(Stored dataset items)
^^^^

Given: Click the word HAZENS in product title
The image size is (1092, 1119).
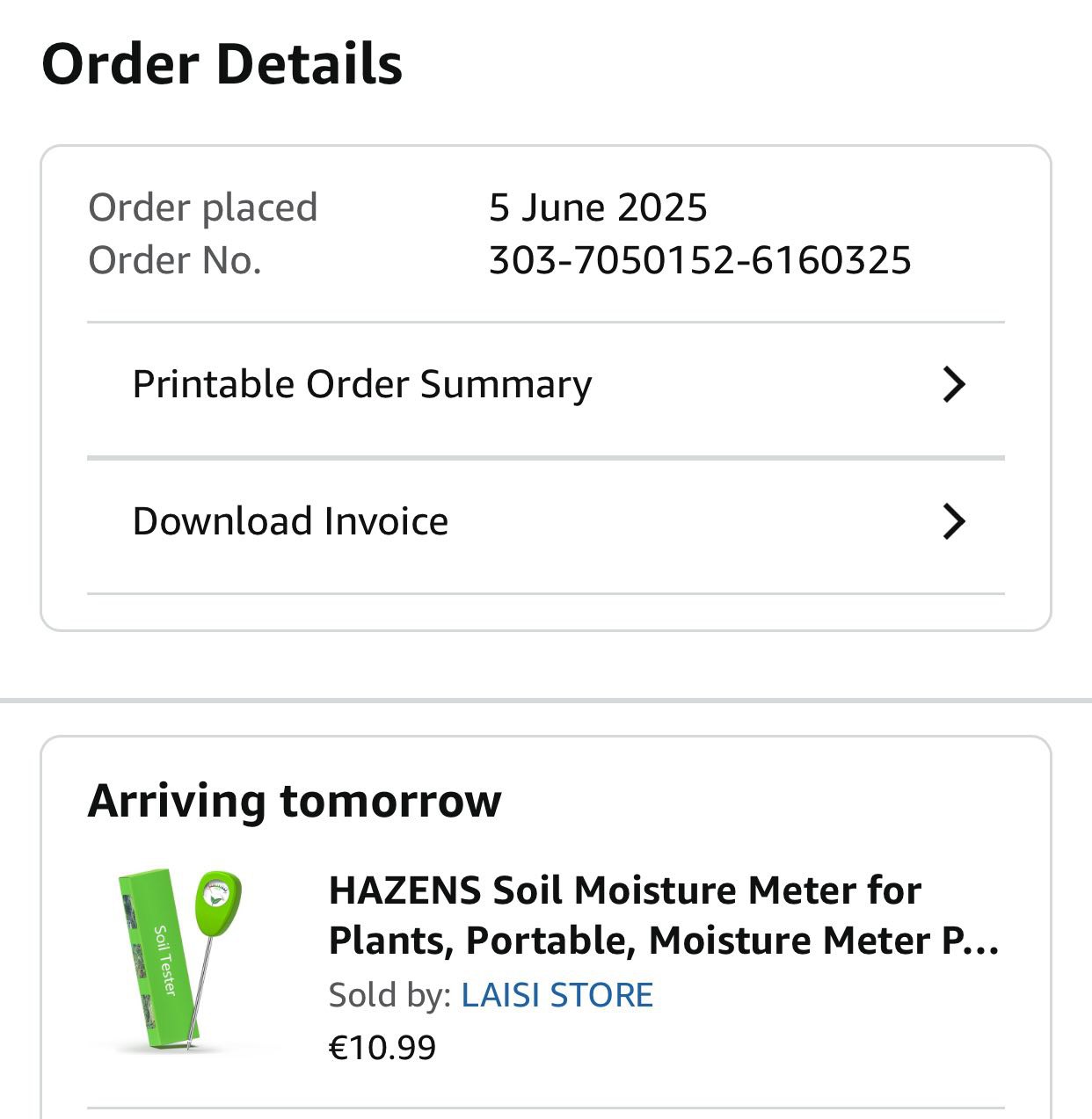Looking at the screenshot, I should pyautogui.click(x=404, y=890).
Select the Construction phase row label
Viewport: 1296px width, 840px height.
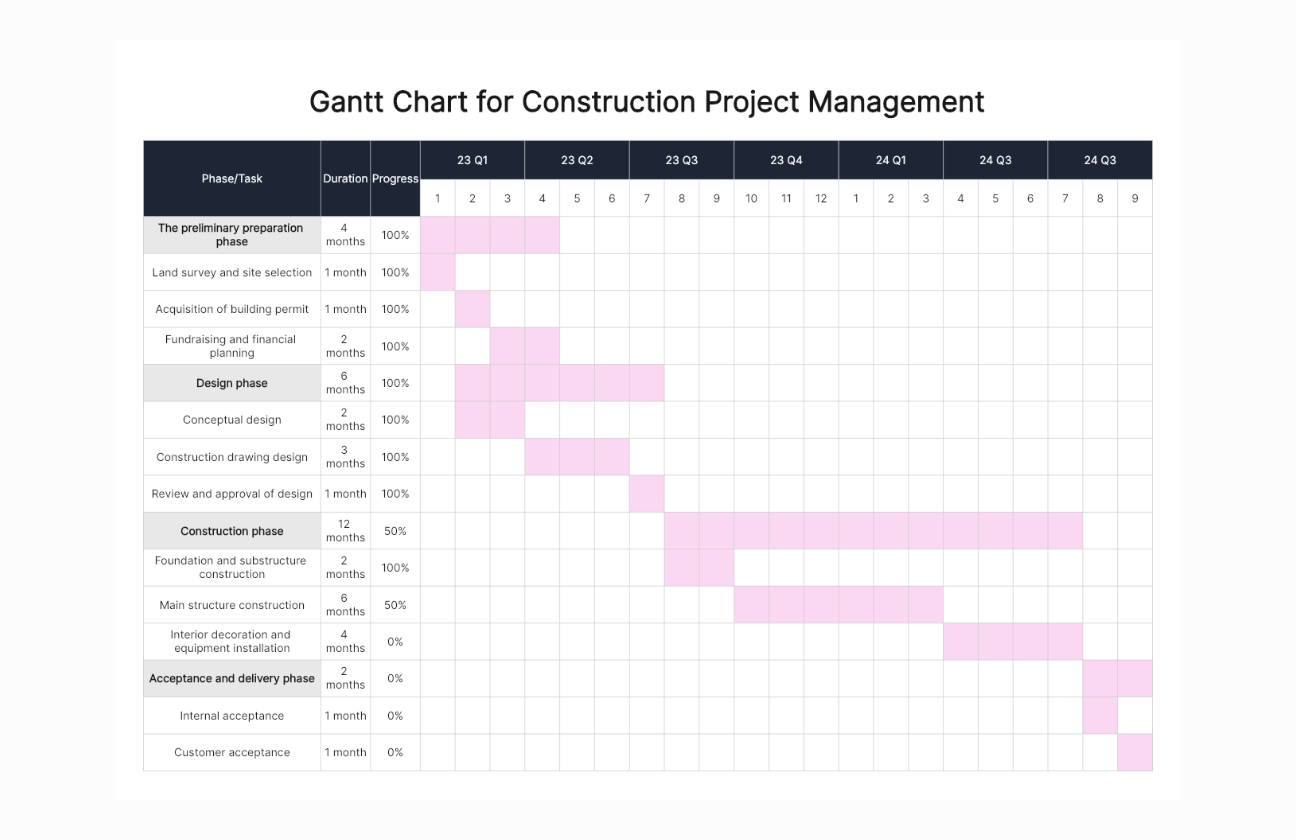232,531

^^^^

▸ **TASK**
A word-for-word copy of all the data is required, minus the pictures.

▸ **REPLY**
Given: Click the word HAZENS in product title
The image size is (1092, 1119).
Looking at the screenshot, I should pyautogui.click(x=404, y=890).
Select the Construction phase row label
Viewport: 1296px width, 840px height.
232,531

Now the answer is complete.